Complete step by step solution:
Electrolysis reaction of water (${H_2}O$) is as follows:
${H_2}O \to {H_2} + \dfrac{1}{2}{O_2}$
Molar mass of ${H_2}O$ = 18 g/mol.
Molar mass of ${O_2}$ = 16 g/mol.
- On complete electrolysis, 1 mole of ${H_2}O$ is giving $\dfrac{1}{2}$ or 0.5 mole of ${O_2}$.
Now, you must know that volume occupied by 1 mole of any substance at STP is 22.4 L.
Therefore, by unitary method, volume occupied by 0.5 moles of ${O_2}$ at STP is equal to 11.2 L.
Or, we can also say that from 18 g of ${H_2}O$, 11.2 L of ${O_2}$ at STP is formed.
Now, we are given that 9 g of water is electrolysed completely.
Since, from 18 g of ${H_2}O$, 11.2 L of ${O_2}$ at STP is formed.

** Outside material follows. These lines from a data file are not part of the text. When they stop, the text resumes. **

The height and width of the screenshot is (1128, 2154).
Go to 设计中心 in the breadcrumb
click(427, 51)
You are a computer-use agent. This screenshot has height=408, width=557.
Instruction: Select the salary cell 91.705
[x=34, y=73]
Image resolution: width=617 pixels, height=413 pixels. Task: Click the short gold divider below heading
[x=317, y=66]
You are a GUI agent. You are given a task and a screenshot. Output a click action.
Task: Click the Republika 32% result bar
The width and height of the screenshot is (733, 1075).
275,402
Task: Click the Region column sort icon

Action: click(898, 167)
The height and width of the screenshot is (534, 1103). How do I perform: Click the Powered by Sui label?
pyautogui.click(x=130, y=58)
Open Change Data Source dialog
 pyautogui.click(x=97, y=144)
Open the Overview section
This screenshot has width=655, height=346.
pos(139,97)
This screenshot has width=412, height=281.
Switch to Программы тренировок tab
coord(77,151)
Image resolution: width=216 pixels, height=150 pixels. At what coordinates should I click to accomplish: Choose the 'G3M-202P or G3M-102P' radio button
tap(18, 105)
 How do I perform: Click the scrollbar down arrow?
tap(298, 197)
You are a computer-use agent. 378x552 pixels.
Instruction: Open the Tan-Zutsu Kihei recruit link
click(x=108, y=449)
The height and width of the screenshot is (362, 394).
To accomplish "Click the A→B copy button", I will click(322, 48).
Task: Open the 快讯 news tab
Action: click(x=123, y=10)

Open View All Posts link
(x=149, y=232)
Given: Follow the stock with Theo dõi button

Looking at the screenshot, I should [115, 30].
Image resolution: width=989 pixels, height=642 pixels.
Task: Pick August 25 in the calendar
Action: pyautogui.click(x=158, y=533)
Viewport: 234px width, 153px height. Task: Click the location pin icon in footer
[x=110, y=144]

From 9 g of ${H_2}O$, $\dfrac{{11.2}}{2}L$ of ${O_2}$ at STP will be formed.
Or, From 9 g of ${H_2}O$, $5.6L$ of ${O_2}$ at STP will be formed. Hence, option C is correct.
- Moles of ${H_2}O$ in 9 g = $\dfrac{{{\text{Given mass}}}}{{{\text{Molar mass}}}} = \dfrac{{9g}}{{18g}} = 0.5{\text{ moles}}$
For electrolysis of 1 mole of ${H_2}O$, 2 moles of electrons are involved.
Therefore, for 0.5 mol of ${H_2}O$, 1 mole of electrons are required.
We are given that current efficiency is 50% when 9 g of ${H_2}O$ is electrolysed. When current efficiency gets halved, we need two times the amount of electricity (faraday). So, for 50% current efficiency, we require 2F of electricity i.e. $2 \times 96500{\text{ C}}$. Thus, option B is also correct.

Therefore, both options B and C are correct.

Note: Charge on one mole of electrons is equal to around 96500 C, which is the value of faraday constant i.e., F. It should be noted that, current efficiency for 18 g would be 100% that is, 1 F. Logically, when current efficiency decreases, amount of electricity required increases.